» What the task requires
Below are some entries. Repeat exactly the lines from the one with "has width=1667, height=575." through the one with "Instruction: Click the", and only those.

» Provided information
= Beginning of Section =
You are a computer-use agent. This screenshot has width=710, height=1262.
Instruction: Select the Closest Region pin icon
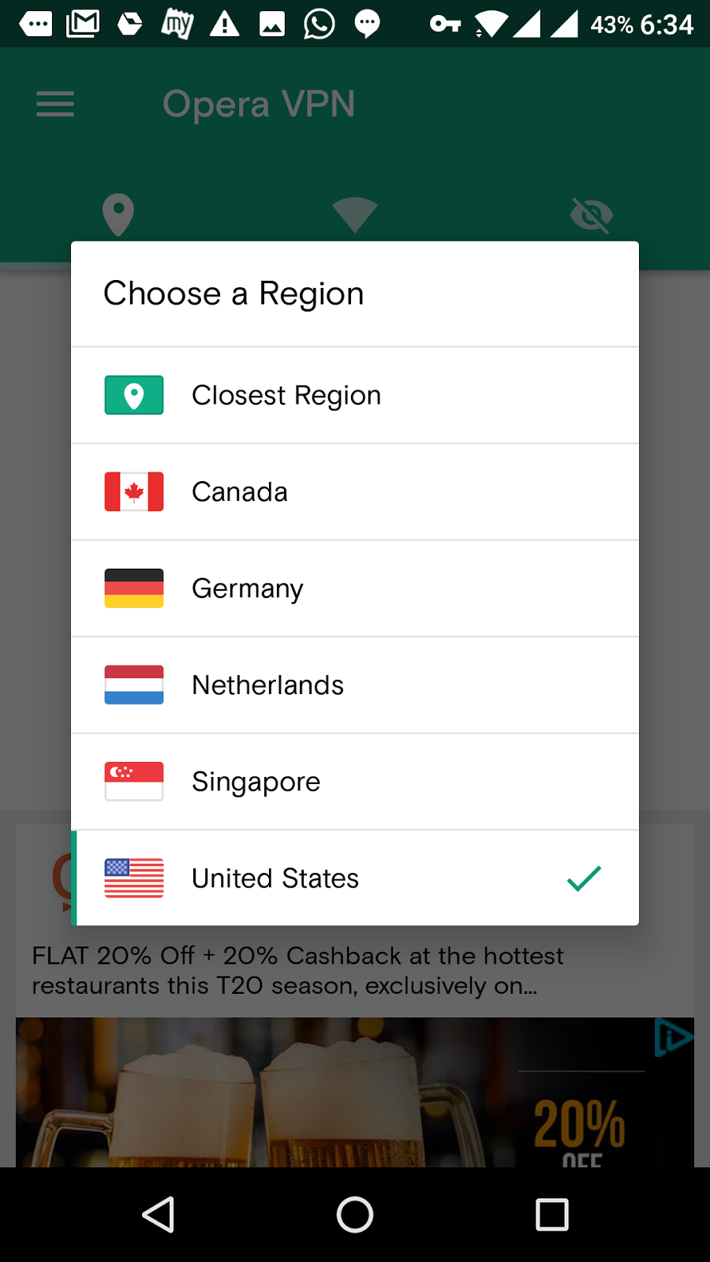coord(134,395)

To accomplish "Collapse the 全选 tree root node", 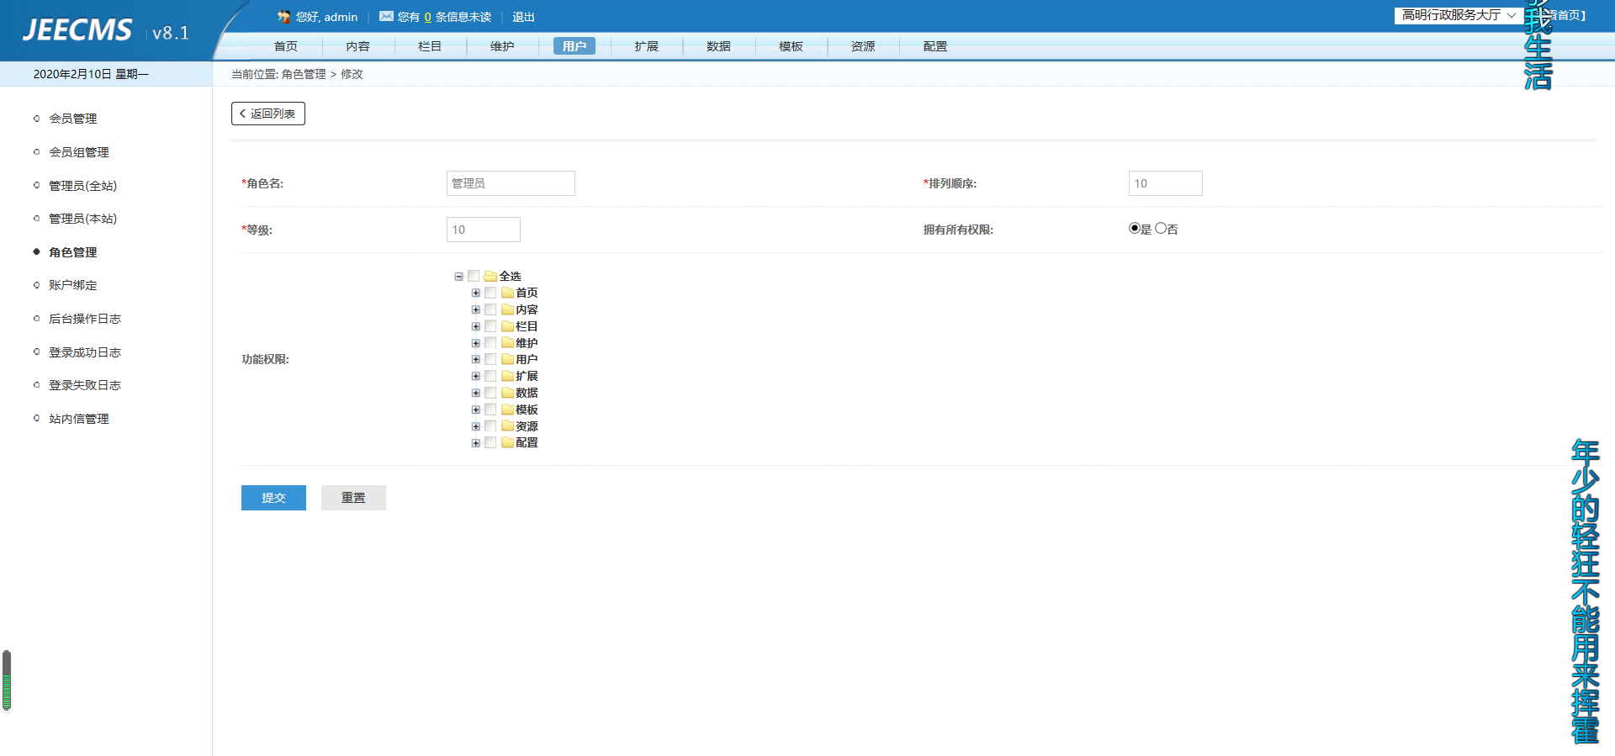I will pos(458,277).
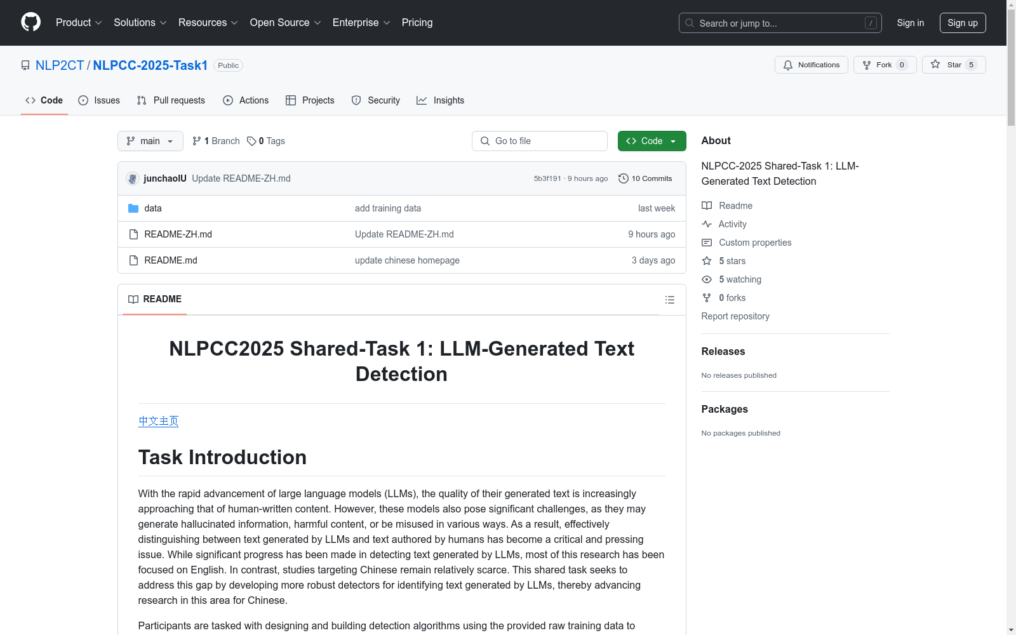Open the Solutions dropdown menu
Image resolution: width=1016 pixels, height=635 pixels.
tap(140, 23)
= End of Section =
= Beginning of Section =
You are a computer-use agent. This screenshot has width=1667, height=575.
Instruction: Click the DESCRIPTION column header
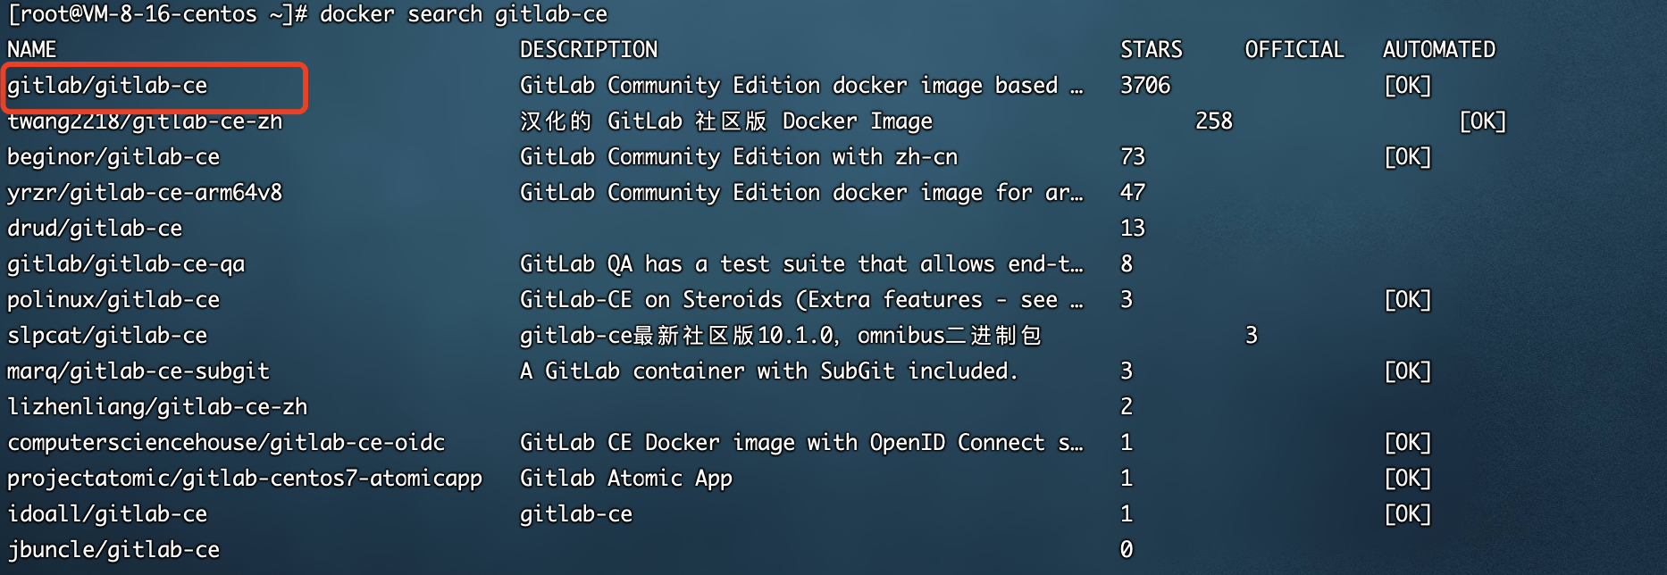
= End of Section =
» Your response
You are a computer-use agent. This screenshot has width=1667, height=575.
Instruction: Click the DESCRIPTION column header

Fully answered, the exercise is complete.